> _Passage_
OSA: Echocardiography Video Segmentation via Orthogonalized State Update and Anatomical Prior-aware Feature Enhancement

arXiv cs.CV / 3/30/2026

💬 OpinionIdeas & Deep AnalysisModels & Research

Key Points

  • The paper proposes OSA, a video segmentation framework for extracting the left ventricle from echocardiography sequences where speckle noise and rapid non-rigid motion make spatiotemporal modeling difficult.
  • It introduces Orthogonalized State Update (OSU), which constrains recurrent state evolution on the Stiefel manifold to prevent rank collapse and preserve anatomically consistent temporal transitions.
  • To improve robustness to speckle noise, OSA adds an Anatomical Prior-aware Feature Enhancement module that separates structural anatomy from noise using a physics-driven process.
  • Experiments on CAMUS and EchoNet-Dynamic report state-of-the-art segmentation accuracy and better temporal stability, while retaining real-time inference efficiency suitable for clinical deployment.

> _Data segment_
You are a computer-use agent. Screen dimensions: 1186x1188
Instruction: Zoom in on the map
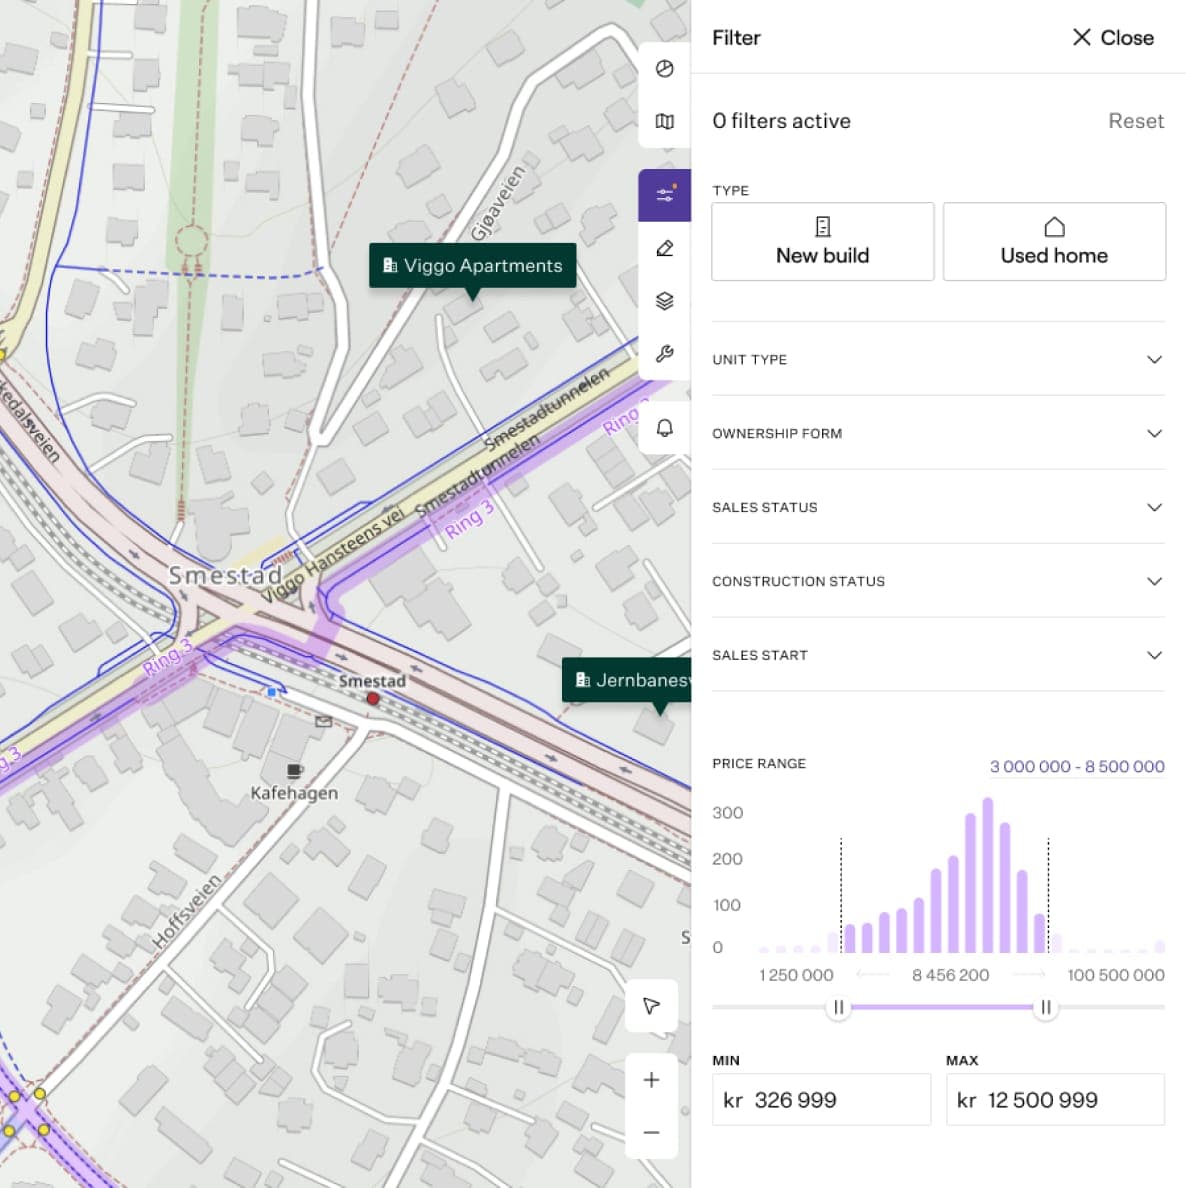point(651,1080)
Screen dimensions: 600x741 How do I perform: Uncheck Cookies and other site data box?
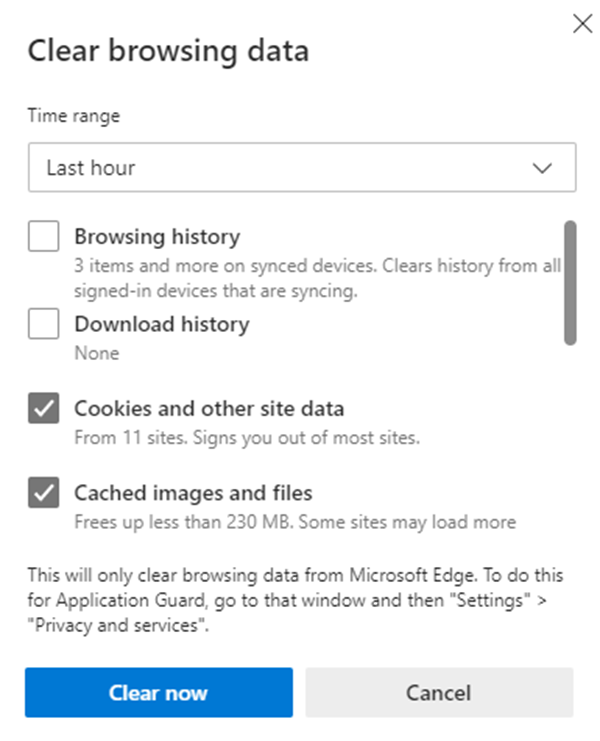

> _Task objective_
In the summary of the OSA echocardiography segmentation paper, which two datasets were used for the experiments?

> _Problem solution_
CAMUS and EchoNet-Dynamic